久々の連日投稿、Kametaroでございます。
いかがお過ごしでしょうか。昨日、日本へ一時帰国割いた際に目撃したエピソードについて投稿をしましたが、今日はその続編となります。
もしよろしければその記事もご覧ください。

百貨店で値切りまくる外国人観光客と、対応に困る販売員について。販売員は値引ができないのですが、外国人観光客から見ると値引ができない理由がシステムではなく、権限にあるように見えてしまうミスコミュニケーションが発生していました。

百貨店で値引きをする事例と言えば、会員や従業員・株主などへの優待セール、もしくはバーゲン、あるいは食品等のタイムセールや見切りが思いつきます。一般商品を個別の顧客に対して値引するということは、原則ありません。販売する相手によって価格を変える「一物二価」は、苦情の原因の最たるものとして忌避されます。

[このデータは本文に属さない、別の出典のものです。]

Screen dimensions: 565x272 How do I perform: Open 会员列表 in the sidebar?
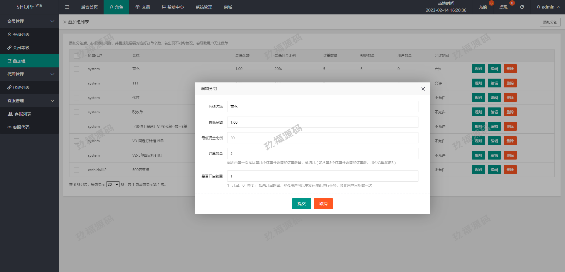pyautogui.click(x=21, y=34)
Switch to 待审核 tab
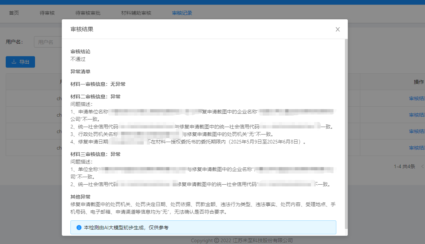 click(x=47, y=13)
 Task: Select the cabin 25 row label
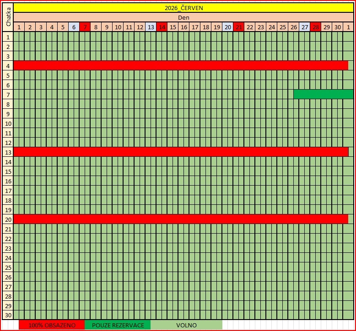coord(8,267)
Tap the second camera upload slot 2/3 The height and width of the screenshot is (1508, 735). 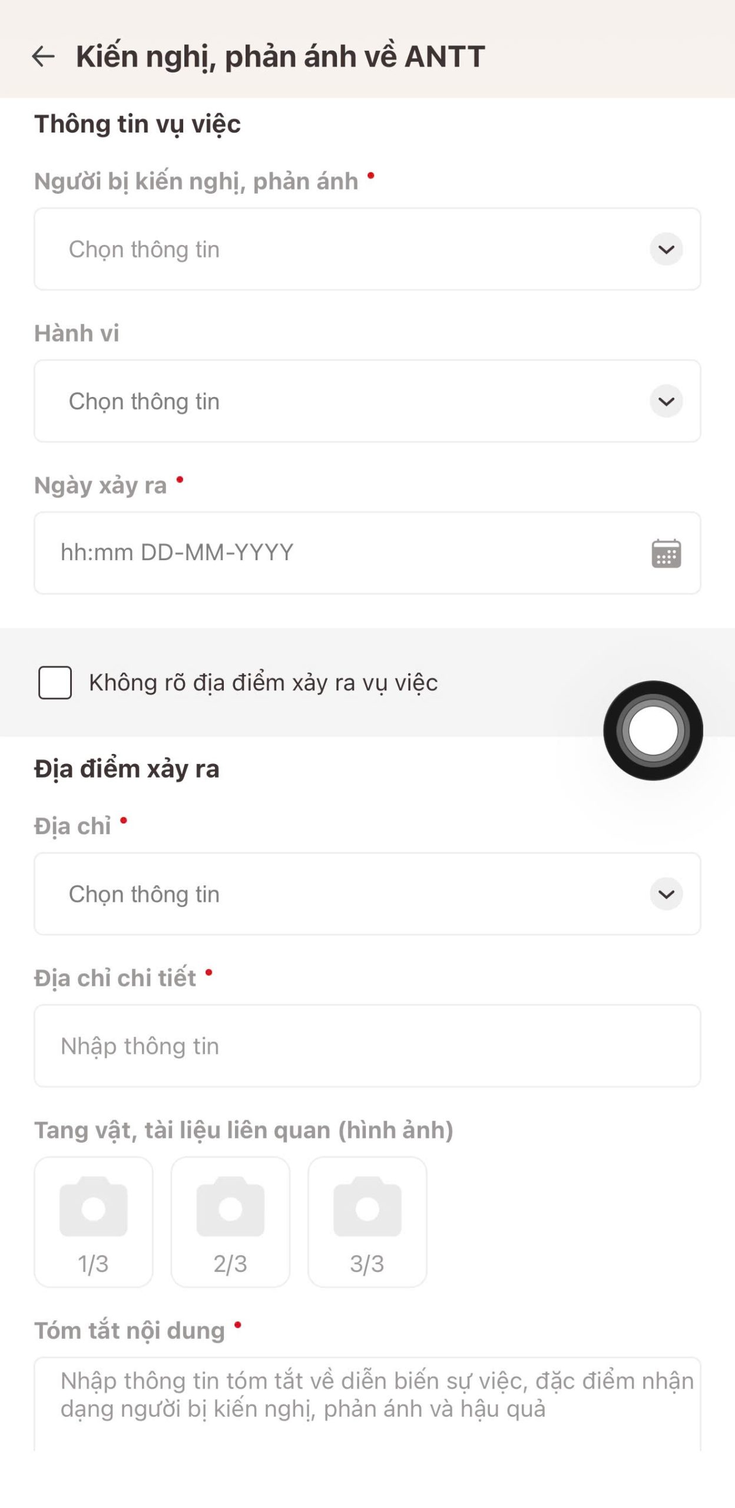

しかし、ここでふと思いましたが「一物二価」って悪いものなの?普通に世の中で起こっていることじゃない?ということに思い至りましたのでここから考察してみたいと思います。
どうぞお付き合いください。


そもそも「定価」自体が独禁法違反

「定価」と、「小売希望価格」という言葉は聞かれたことがあると思います。
これら二つの言葉を小売店から解釈すると以下の通りになります。

定価: メーカーにより指定された価格。小売店は原則として、定価以外の価格で商品を販売することができない。

小売希望価格: メーカーにより示された、小売価格の目安。小売希望価格にかかわらず、小売店は自由に価格を設定して商品を販売できる。

定価を定め維持させることは、小売店による価格競争を阻害することとなり、独占禁止法の定める『再販売価格維持行為』に該当します。
独占禁止法では、この定価を小売店に守らせようとすることを規制しています。以下、参考までに公正取引委員会の記事を貼っておきます。

で、あるならば同一の小売店が顧客を選んで価格を変更する行為は、禁止されているわけではありません。実際に家電量販店で値引き交渉をするなどは一般的にみられる光景です。

価格決定権は売り手の大きな強み

貨幣という、客観的数字と財・サービスを交換することが買い物です。いくらなら売る・いくらなら売らない、と決めることは売り手の大きな強みです。オークションなど価格決定の手法は多くあります。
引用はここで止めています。